The insulin story: Translating discovery into practical applications

If the greatest problem in biomedical research is moving from the laboratory bench to the bedside, Canadians have a pretty good record of doing something about it.  They just walk across College Street.

At least that’s what happened 90 years ago this coming January when the research team working on pancreatic extracts in the University of Toronto’s Department of Physiology decided the time had come to test their substances on a human. They walked across College Street from their labs to the diabetes clinic at the Toronto General Hospital (TGH), began testing their extracts on human patients and, as they say, the rest is history.

MaRS is built on the site of the old TGH wing where insulin became a practical reality.

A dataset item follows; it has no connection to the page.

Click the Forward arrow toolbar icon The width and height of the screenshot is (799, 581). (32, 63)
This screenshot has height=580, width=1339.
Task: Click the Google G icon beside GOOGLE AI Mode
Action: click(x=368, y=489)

How fitting, given that it is now home to Toronto’s primary monument to the discovery of insulin, Toronto’s gift to the world, inaugurated at a special ceremony a few weeks ago.

This story of discovery was repeated a few years later when formulae for baby food passed from the university kitchens to the Hospital for Sick Children, resulting in pablum. And it keeps on being repeated whenever Canadian researchers find ways to translate discoveries into practical applications.

We urgently need to keep on repeating the insulin story. We need institutions that stand at the crossroads where theory meets practicality. Visionary Canadian biomedical researchers such as John Evans and Cal Stiller understood this as they promoted the development of MaRS, a great discovery district where Toronto’s research labs and clinics came together.

It’s nice to see that construction has resumed on the new phase of MaRS, which is on its way to coming full circle as the special site where researchers figure out how to improve the human condition.